Le compagnie in esame sono state oggetto di rapporti di ong e associazioni per aver sfrattato la popolazione locale dalla terra che coltivava da generazioni, per aver criminalizzato gli oppositori, per aver generato conflitti inter-comunitari e aver impedito o evaso i controlli ambientali.
Wilmar nella black list della palma da olio
Tutti gli istituti esaminati da Foe Australia hanno finanziato il gruppo Wilmar, principale protagonista asiatico del settore agroalimentare. Tra il 2010 e il 2017 avrebbe ricevuto 2 miliardi di dollari. Wilmar controlla quasi 240.000 ettari di piantagioni di palma da olio in Indonesia, Malesia e in diversi paesi africani come Ghana, Costa d’Avorio, Nigeria e Uganda. Oltre alla coltivazione, si occupa anche della trasformazione della materia prima, con oltre 500 centri di lavorazione in giro per il mondo.

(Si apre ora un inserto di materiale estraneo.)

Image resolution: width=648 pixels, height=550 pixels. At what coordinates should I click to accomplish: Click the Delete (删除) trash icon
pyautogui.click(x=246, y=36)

La compagnia sul suo sito dichiara di operare responsabilmente sia in ambito sociale sia ambientale ed è membro dell’Rspo. Alcune controllate della compagnia risultano certificate Rspo, ma non l’intera filiera. Nella black list realizzata da Foe ci sono 26 tra controllate e partecipate della Wilmar che non hanno rispettato gli standard di sostenibilità previsti nelle policy aziendali del gruppo. Le accuse, raccolte grazie a indagini e rapporti di ong e associazioni, vanno dall’incendio alla deforestazione, dall’accaparramento delle terre all’inasprimento dei conflitti.